The OF Blog: Time for eine kleine nachtbookporn...or something

Friday, February 15, 2013

Time for eine kleine nachtbookporn...or something

Two more Library of America editions, bringing my total to 107 out of around 230 volumes published so far.

The Holt book is fairly good so far, 40 pages in, and the Kiernan I will hopefully be reviewing sometime in March, when it'll be available in stores.

Serbian writer Zoran Živković's latest two books, The Five Wonders of the Danube and Find Me.  I imagine UK editions will be later this year or next.  Sent to me by the author to help me with learning Serbian.  Many thanks still for this!

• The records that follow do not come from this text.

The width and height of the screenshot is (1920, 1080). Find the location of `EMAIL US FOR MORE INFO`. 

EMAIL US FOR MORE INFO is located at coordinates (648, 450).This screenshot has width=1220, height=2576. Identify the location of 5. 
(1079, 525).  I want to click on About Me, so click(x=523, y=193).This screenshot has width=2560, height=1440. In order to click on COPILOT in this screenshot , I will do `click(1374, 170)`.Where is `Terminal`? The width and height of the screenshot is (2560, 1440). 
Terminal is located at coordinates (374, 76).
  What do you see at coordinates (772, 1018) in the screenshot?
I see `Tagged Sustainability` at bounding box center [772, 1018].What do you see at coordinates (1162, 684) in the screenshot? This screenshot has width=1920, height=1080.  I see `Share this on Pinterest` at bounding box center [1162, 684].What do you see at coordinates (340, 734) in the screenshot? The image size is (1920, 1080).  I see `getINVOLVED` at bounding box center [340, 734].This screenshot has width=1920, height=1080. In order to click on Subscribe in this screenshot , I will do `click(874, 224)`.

Trafalgar I hope to review in the next few days, followed by The Best of All Possible Worlds when I finish reading it.

An Ace Double (a story by Brian Stableford is on the other side) and Yoko Ogawa's excellent collection, Revenge, released in US translation last month.

Two new SF/Horror anthologies that I plan on reading in the next month or so.

I bought the Terron after K.J. Bishop mentioned it to me and it is excellent.  Review in the near future.  Curious about El carnaval, even though it's now Lent. ;)


No, I'm not reading Atxaga in the original Basque.  One language that I probably will never learn to read fluently!

Two interesting French titles, including one by Andre Gide.

Petronius' most famous work (in Latin) and a Dumas that I haven't read (in French)
Franklin Library leatherbound edition of Jean Stafford's Collected Stories.

 Hope these titles tease, entice, and titillate those of you suffering from a Valentine's Day hangover.  I'll be busy...I have to be fingerprinted twice tomorrow.  Not complaining, though.


4 comments:

John said...

Looking forward to your review of Trafalgar.

Also,are these new Zivkovic books ?Are the english translations of both a sure thing ?

Larry Nolen said...

Review should be up later today/tonight (in-progress).

Yes, those are new (2011, 2012) books. As for the translations, they usually are first published in Serbia, then in the UK/US. I've had my copy of the translation of The Five Wonders of the Danube, for example, for just over a year now.

Hélène said...

Les faux monnayeurs - an interesting novel, with a very modern structure for the time. I remember it confused me a bit; at the time, I was not used to such complex patterns. As a bildungsroman, it felt somehow unsteady (well, I felt unsteady!). It was years before I could appreciate it (meanwhile, I had read lots of other novels, of all kinds, and I better understood what it did as a novel).

Larry Nolen said...

It might be a while before I get around to reading it (starting later today, I begin the first of likely two jobs that will occupy my afternoons and evenings), but I'll keep that in mind.